In the lab, the operating room and the community, in 2018, Cedars-Sinai physicians and researchers led important advances in orthopaedic surgery, transplant surgery, transgender programs, gene therapy, tissue regeneration, injury prevention and more.

Highlights include:

  • In 2018, Cedars-Sinai posted the top liver transplant rates in California, according to a national report compiled by the Scientific Registry to Transplant Recipients (SRTR). During the two-and-a-half year period analyzed from 2015-2017, 96 percent of liver transplant patients at the Cedars-Sinai Transplant Center survived beyond the important one-year milestone.
  • Cedars-Sinai’s Department of Orthopaedics, led by Mark S. Vrahas, MD, was ranked No. 9 nationally in US News & World Report’s Best Hospitals 2018-2019.

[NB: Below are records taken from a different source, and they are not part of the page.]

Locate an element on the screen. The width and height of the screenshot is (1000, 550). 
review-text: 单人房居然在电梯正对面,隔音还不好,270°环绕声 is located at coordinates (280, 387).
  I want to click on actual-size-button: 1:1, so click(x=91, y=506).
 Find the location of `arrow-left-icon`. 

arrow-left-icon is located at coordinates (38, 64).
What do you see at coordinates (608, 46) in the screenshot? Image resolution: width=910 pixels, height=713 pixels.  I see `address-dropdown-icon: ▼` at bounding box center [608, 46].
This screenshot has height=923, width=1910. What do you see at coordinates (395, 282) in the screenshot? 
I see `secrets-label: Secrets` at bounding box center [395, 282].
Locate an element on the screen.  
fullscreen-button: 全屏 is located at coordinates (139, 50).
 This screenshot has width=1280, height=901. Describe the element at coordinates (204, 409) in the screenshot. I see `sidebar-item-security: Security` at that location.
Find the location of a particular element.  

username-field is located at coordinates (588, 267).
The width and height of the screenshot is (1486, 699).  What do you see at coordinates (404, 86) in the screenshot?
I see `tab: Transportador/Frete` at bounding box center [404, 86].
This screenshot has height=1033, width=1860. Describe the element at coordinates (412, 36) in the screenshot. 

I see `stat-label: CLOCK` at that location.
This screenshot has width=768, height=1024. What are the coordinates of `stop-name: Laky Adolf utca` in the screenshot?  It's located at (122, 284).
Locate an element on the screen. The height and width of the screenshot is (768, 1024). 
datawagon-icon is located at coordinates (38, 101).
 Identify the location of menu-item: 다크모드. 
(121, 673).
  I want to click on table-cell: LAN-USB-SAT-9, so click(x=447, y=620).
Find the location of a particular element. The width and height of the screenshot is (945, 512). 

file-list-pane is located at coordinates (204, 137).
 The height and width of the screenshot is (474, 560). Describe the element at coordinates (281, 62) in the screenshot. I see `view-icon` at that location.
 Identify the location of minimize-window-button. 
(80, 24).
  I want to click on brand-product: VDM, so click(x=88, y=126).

  • The new tissue-regeneration technique developed at Cedars-Sinai harnesses stem cells to regrow tissue damaged by major trauma, such as traffic accidents or war injuries. The technique earned three Cedars-Sinai investigators grants from the Department of Defense and National Institutes of Health totaling nearly $8 million.
  • Neal Elattrache, MD, of Cedars-Sinai Kerlan Jobe is providing national leadership in his role as the president of the American Orthopaedic Society for Sports Medicine.
  • Also in 2018, the Cedars-Sinai Transgender Surgery and Health Program unveiled a new program offering makeup lessons to transgender women undergoing gender transition surgery. “Our program lets women ask any and all makeup-related questions and learn from a professional how to best use makeup to present their true selves to the world, with pride and confidence,” said program director Maurice Garcia, MD.
  • Cedars-Sinai orthopaedist Natasha Trentacosta, MD, led an injury prevention session for more than 70 female soccer players from Long Beach’s Beach Futbol Club. Teaching young women how to avoid knee injuries is a priority for Trentacosta, as female athletes are three-and-a-half times more likely than males to suffer from ACL tears, which can put a player out of the game for up to a year.
  • This also was the year that electric scooters took over the sidewalks of Los Angeles—and the pages of the media—as scooter-related emergency injuries soared at Cedars-Sinai. Sam Torbati, MD, medical director of the Ruth and Harry Roman Emergency Department at Cedars-Sinai, spoke to numerous news outlets—including CNN Health, the Washington Post and the LA Times—about the dangers of motorized scooters in pedestrian-heavy cities. His ultimate tip before you decide to hop on? Always wear protective gear -- especially a helmet.